I was cooking tea, and i put a sharpe knife on the table after peeling the poatoe's, sally walked into thee kitchen as i turned round she pi rsicked the knife up and was standing with it close to her neck as to slit her thorat, my heart missed a bit , i told her clamly to put the knife down which she did, then she said she hate's herself and everybody and she would be better off dead, i nearly burst into  tear's, anyhow after sitting with her for 15min, she thought she was'nt doing well at school which she is, and she has'nt any friend's to play with, i know that is a big issue with her latley,  At school she say'speople stare at her , i know she had a friend but now the girl is playing with someone eles, sally finds it hard to mix, she is also visually impaaired, hard of hearing and ocd, it worrie's me now, her older brother spoke to her outside on the swing which nearly made me cry again.i told her we all love her and what would i do with out her she said it would be quite, hope to hear from you soon

margaret

p.s she is'nt on any med, part from sleeping tablets

Hello Madhouse,

You are asking a serious question that would warrant its own thread.  Please click on "New Topic" and copy your post there so that you get answers specific to your question.  My own question would be, are you getting any long-term medical support for her ADHD, OCD, hearing and visual impairments?

Joy

How old is your child? Makes a big difference in deciding how to handle this.

Dizfriz

Hi Catwade,

Your description of your son sounds exactly like mine without Ritalin.  I have always kind of under-medicated him at home because I didn't like the "idea" of the medication, but I am beginning to understand that this is a real mistake.  It wouldn't be too hard to get your son on a longer-acting form of methylphenidate and then boost it in the evening. 

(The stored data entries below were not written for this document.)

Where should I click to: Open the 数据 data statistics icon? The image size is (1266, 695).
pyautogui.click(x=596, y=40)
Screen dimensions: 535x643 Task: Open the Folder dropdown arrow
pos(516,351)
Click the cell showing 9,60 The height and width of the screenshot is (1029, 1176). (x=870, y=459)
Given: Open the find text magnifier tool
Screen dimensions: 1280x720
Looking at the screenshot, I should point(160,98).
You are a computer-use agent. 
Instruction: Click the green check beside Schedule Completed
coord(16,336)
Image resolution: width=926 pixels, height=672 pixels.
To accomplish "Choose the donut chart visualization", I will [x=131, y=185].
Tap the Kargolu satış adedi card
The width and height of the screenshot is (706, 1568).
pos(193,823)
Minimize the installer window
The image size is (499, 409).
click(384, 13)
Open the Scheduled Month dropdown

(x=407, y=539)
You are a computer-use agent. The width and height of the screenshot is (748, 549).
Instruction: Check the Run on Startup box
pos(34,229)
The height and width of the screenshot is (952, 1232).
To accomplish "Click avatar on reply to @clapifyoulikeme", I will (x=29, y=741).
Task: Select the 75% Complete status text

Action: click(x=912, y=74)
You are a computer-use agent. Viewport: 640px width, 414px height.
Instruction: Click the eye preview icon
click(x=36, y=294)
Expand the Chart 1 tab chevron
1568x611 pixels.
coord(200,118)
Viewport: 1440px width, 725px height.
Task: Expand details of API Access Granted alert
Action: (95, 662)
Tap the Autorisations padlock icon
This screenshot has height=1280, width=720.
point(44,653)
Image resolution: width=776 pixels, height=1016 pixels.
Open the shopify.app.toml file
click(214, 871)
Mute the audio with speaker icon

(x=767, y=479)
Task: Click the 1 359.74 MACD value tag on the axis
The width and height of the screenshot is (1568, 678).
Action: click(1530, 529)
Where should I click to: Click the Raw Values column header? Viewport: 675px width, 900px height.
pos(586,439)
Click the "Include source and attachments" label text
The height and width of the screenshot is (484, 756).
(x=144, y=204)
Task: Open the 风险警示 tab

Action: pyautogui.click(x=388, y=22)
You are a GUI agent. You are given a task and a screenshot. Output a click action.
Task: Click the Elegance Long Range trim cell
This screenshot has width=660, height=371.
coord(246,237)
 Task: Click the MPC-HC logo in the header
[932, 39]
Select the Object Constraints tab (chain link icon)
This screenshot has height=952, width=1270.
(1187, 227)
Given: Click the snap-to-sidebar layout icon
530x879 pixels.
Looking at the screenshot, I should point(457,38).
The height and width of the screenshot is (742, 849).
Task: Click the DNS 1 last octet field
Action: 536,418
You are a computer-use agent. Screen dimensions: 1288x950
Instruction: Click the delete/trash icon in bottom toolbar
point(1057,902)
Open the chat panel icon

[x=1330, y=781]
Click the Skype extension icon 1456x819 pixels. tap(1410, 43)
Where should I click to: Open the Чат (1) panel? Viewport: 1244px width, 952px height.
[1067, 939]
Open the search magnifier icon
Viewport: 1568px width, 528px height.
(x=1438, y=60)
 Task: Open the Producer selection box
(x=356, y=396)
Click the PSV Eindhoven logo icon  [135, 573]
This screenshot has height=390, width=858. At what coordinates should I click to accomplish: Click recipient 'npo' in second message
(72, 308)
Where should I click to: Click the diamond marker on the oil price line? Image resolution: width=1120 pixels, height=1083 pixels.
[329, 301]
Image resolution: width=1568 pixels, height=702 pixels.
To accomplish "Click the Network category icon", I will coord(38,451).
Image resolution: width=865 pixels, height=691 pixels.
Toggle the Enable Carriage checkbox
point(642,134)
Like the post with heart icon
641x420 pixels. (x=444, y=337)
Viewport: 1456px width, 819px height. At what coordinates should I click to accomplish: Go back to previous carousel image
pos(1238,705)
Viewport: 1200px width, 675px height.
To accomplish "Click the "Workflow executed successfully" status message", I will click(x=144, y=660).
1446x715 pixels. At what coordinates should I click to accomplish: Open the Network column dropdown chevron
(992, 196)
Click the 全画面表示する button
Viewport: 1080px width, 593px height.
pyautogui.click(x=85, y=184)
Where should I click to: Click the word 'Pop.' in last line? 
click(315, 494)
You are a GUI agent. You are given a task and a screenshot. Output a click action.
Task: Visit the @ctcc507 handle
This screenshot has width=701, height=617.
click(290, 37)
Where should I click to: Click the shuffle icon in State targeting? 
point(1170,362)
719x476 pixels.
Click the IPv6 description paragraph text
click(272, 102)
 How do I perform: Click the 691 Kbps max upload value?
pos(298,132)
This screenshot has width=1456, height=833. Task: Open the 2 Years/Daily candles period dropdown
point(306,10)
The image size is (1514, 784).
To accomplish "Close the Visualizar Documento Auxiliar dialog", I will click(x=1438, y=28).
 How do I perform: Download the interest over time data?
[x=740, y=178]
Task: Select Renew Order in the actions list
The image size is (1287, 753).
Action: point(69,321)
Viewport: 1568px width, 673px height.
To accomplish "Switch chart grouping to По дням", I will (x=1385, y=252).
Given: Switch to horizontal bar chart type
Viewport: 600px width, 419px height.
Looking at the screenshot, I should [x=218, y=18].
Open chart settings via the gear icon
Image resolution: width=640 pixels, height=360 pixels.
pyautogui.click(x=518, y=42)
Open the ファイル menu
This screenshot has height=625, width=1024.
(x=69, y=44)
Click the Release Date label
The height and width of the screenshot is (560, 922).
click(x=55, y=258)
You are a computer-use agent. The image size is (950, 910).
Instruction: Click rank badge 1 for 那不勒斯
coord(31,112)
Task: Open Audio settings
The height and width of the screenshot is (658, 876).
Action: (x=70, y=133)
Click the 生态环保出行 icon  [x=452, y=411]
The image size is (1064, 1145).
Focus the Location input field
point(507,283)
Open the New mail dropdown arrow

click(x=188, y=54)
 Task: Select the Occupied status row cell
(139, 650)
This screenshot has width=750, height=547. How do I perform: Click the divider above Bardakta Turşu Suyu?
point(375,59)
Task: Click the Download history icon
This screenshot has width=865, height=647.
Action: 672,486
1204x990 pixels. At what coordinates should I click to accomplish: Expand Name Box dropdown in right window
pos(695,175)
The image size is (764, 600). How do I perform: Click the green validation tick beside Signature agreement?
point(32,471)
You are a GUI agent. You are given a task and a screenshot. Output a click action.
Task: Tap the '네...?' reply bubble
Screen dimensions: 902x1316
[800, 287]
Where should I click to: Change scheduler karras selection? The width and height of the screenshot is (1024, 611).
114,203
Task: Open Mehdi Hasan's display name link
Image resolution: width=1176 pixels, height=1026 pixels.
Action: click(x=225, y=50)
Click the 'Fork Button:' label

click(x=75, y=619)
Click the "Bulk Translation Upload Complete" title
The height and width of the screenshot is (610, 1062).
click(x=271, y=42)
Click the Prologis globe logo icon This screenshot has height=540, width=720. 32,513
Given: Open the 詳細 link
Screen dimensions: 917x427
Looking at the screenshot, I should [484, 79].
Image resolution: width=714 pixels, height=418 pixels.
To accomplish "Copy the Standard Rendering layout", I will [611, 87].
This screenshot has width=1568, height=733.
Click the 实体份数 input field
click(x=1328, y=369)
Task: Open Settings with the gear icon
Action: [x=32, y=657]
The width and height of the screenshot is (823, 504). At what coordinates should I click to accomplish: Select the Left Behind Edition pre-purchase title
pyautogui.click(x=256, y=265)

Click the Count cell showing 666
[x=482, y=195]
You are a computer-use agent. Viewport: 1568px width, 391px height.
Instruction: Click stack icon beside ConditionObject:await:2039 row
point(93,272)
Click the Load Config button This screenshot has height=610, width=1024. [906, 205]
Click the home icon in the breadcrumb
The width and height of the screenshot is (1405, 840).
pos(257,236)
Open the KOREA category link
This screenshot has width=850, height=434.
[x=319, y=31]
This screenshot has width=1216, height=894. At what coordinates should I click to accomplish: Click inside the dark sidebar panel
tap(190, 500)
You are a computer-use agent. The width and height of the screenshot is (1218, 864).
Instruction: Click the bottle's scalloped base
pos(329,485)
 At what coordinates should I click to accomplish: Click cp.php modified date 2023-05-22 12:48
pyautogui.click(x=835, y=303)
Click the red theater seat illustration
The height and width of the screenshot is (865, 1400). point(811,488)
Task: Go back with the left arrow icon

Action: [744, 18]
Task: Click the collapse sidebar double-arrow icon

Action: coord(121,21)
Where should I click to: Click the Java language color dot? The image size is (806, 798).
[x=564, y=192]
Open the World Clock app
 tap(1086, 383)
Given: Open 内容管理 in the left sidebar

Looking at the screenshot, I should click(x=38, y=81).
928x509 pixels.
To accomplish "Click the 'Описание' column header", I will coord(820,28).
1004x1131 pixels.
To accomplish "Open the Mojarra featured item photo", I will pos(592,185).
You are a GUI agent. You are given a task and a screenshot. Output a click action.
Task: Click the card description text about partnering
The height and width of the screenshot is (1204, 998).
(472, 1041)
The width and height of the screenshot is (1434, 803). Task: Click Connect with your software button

The food thing is really hard.  I let my son eat whenever he is hungry, although this really goes against my upbringing (and causes my mom great despair ), but he doesn't have the sweet tooth that your son has.  Craving sweets is a great challenge.  I'm just thinking off the top of my head, but maybe having cereal around with whole grains and some sugar but not as sweet as Cocoa Puffs (i.e. Honey Nut Cheerios; oatmeal with honey or a little Nesquik; and PB Captain Crunch actually has quite a bit of protein for cereal).   If you just have those around the house and he gets hungry, he won't have a choice.  Also, I don't keep cookies around the house at all (mainly so I won't eat them .)

I'm sure I gave some foodies reading this a heart attack, and I apologize for that, but I do what I've got to do to keep my son from blowing away.   We do eat completely whole grain toast with jelly and a lot of scrambled eggs.  Some kids will eat peanut bars or protein bars, which also mix sweet with some decent nutrition.  I look for ways to mix healthy with enough sweet that it will go down.  One big thing is -- look for whole grains instead of enriched flour, which is nutritionally useless.  You can get whole grains in EVERYTHING now, so it's pretty easy and it will give him some much-needed nutrition. We are a far cry from perfect in our eating habits, but I am happy with the results right now.  And if he wants to eat at 8:30, after the Ritalin is out of his system -- fine with me.  One thing I am not willing to battle over is food.  We have enough other things to worry about with these kids.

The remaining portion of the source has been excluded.